++++ Supplied records

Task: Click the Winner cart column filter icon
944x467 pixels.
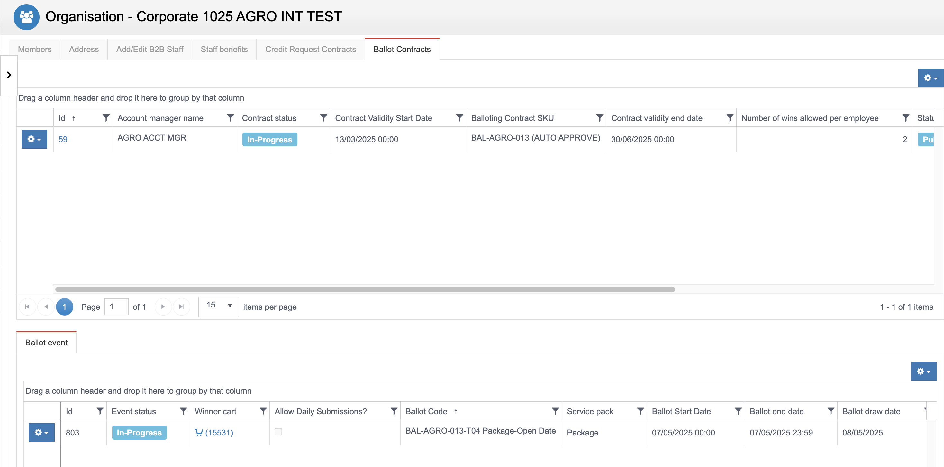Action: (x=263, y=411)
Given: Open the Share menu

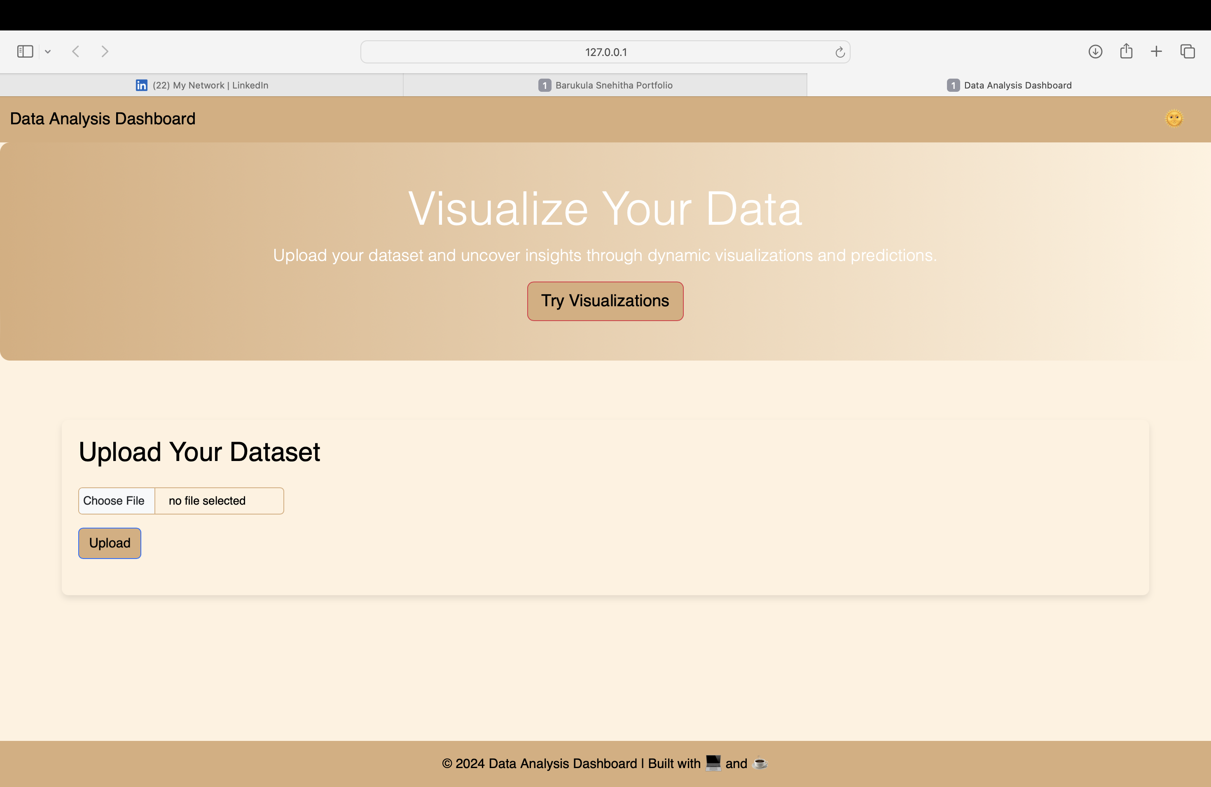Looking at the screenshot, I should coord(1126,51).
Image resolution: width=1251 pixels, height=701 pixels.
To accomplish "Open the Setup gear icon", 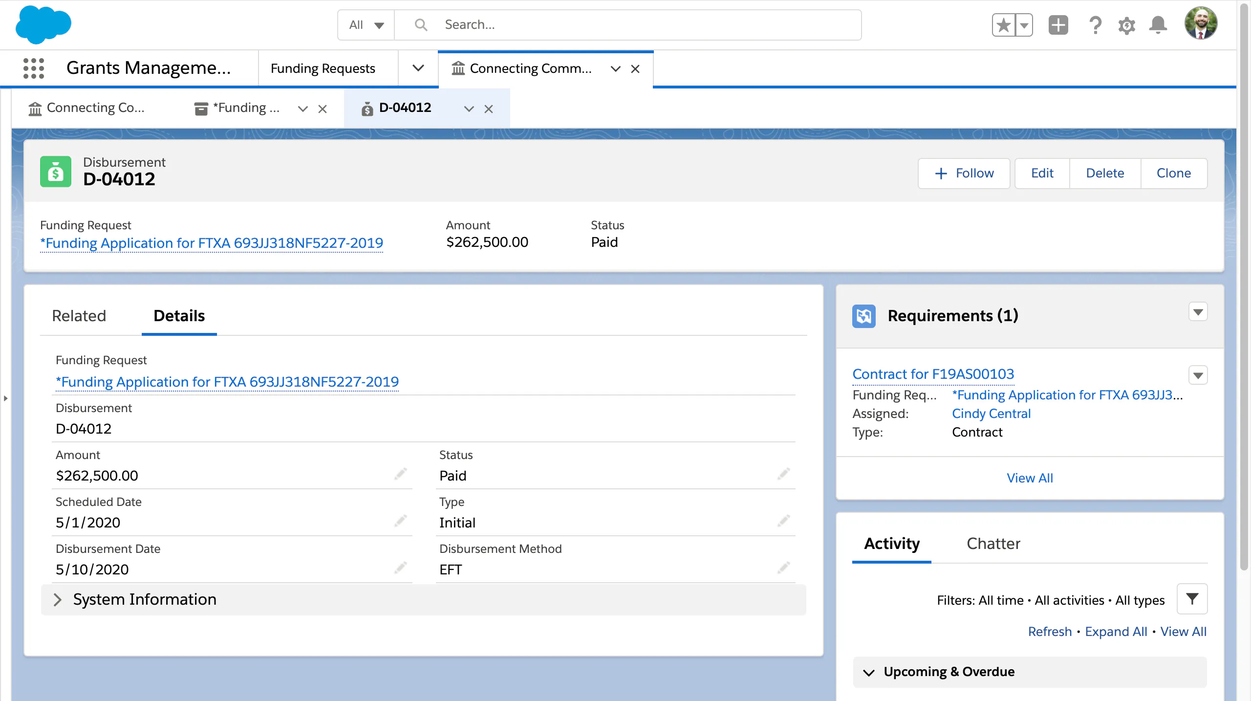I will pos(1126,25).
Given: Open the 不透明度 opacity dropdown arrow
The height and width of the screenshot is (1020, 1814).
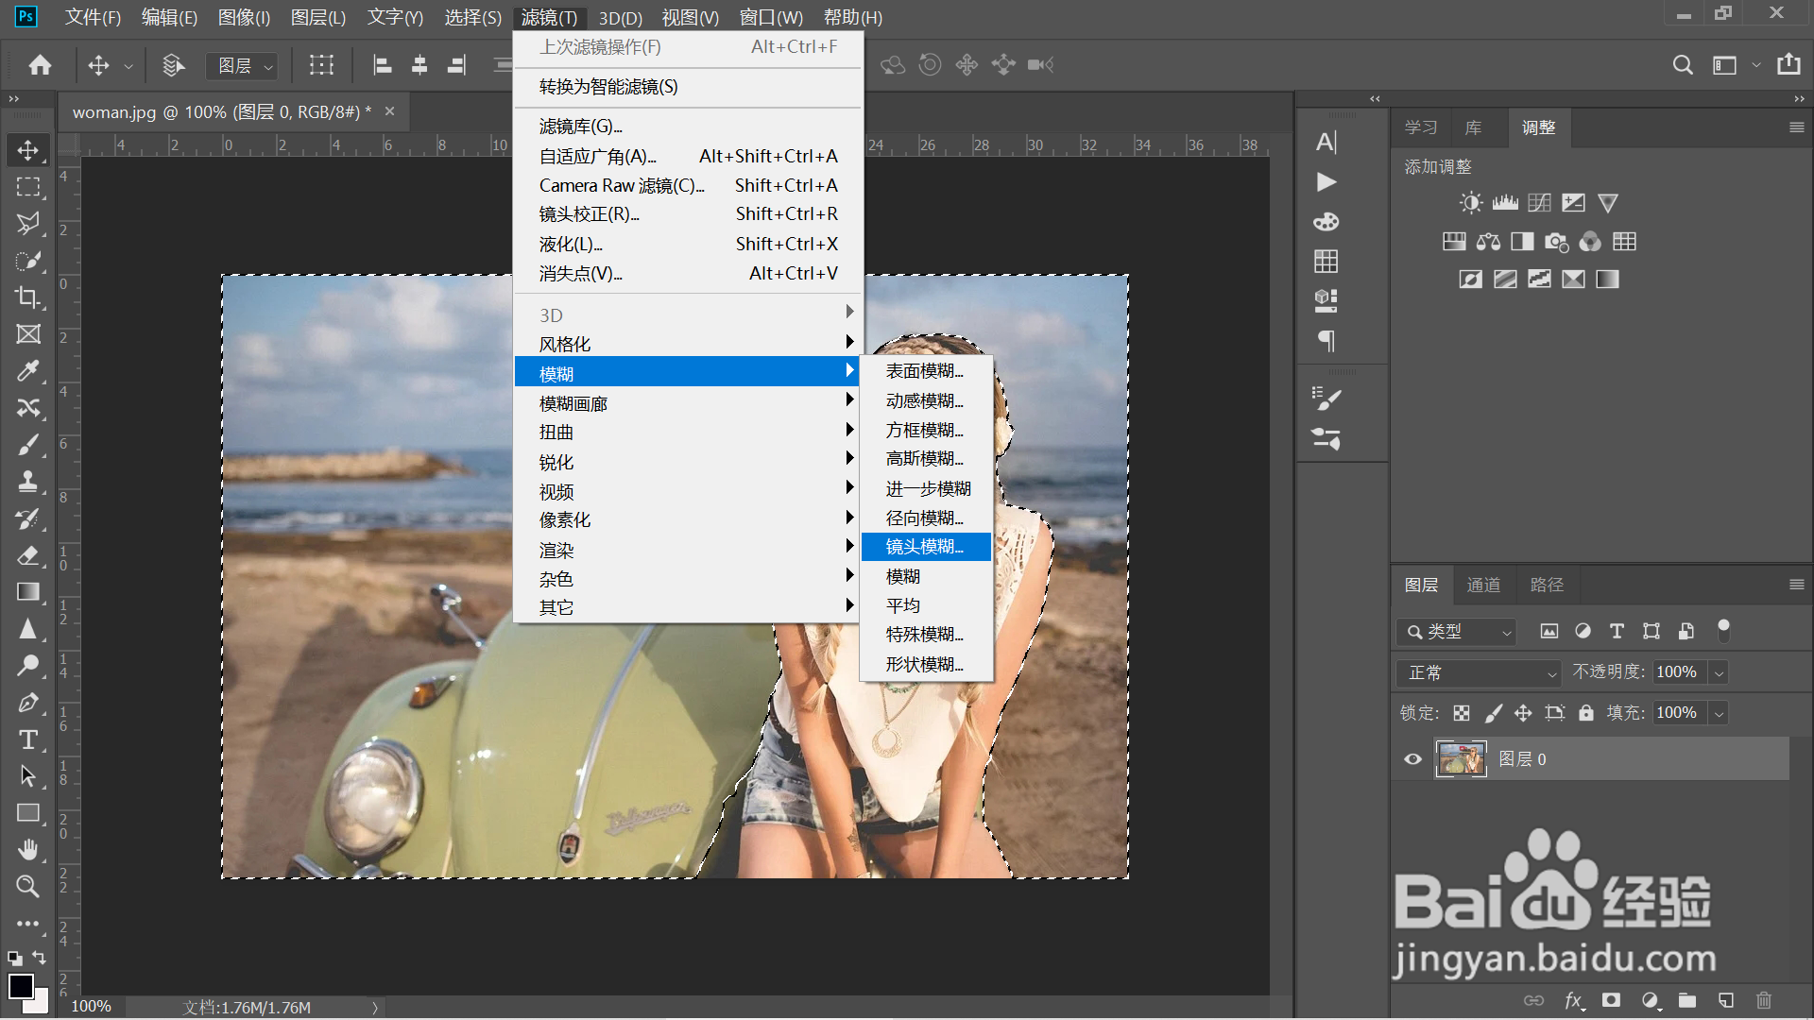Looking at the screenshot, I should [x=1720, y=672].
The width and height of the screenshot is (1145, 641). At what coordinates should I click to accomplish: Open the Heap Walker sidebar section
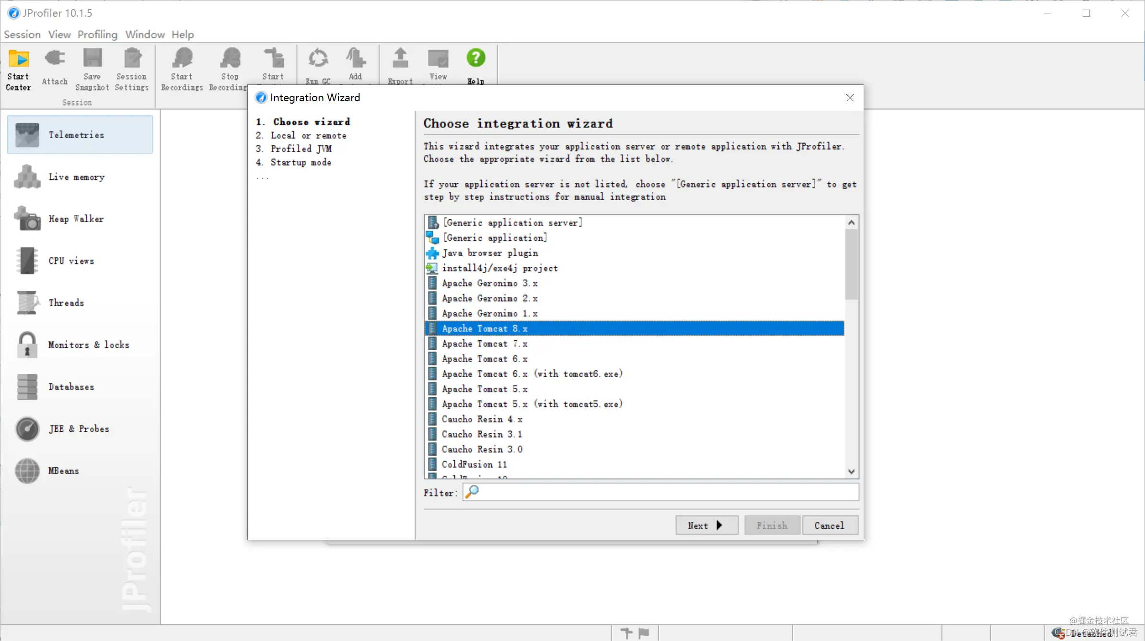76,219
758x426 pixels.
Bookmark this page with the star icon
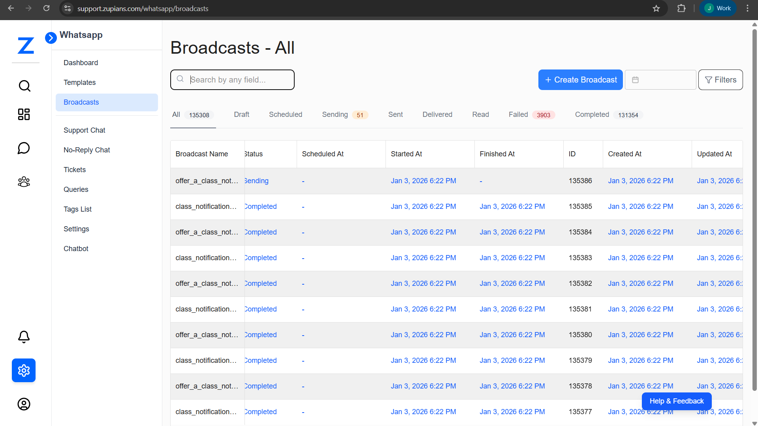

++++++++

**What to work on**
Only the lines from the one containing "The width and" through the last line of the entries should be transcribed, exactly and with no pictures.

**Task output**
The width and height of the screenshot is (1145, 641). At what coordinates should I click to accomplish: Open the Heap Walker sidebar section
76,219
758x426 pixels.
Bookmark this page with the star icon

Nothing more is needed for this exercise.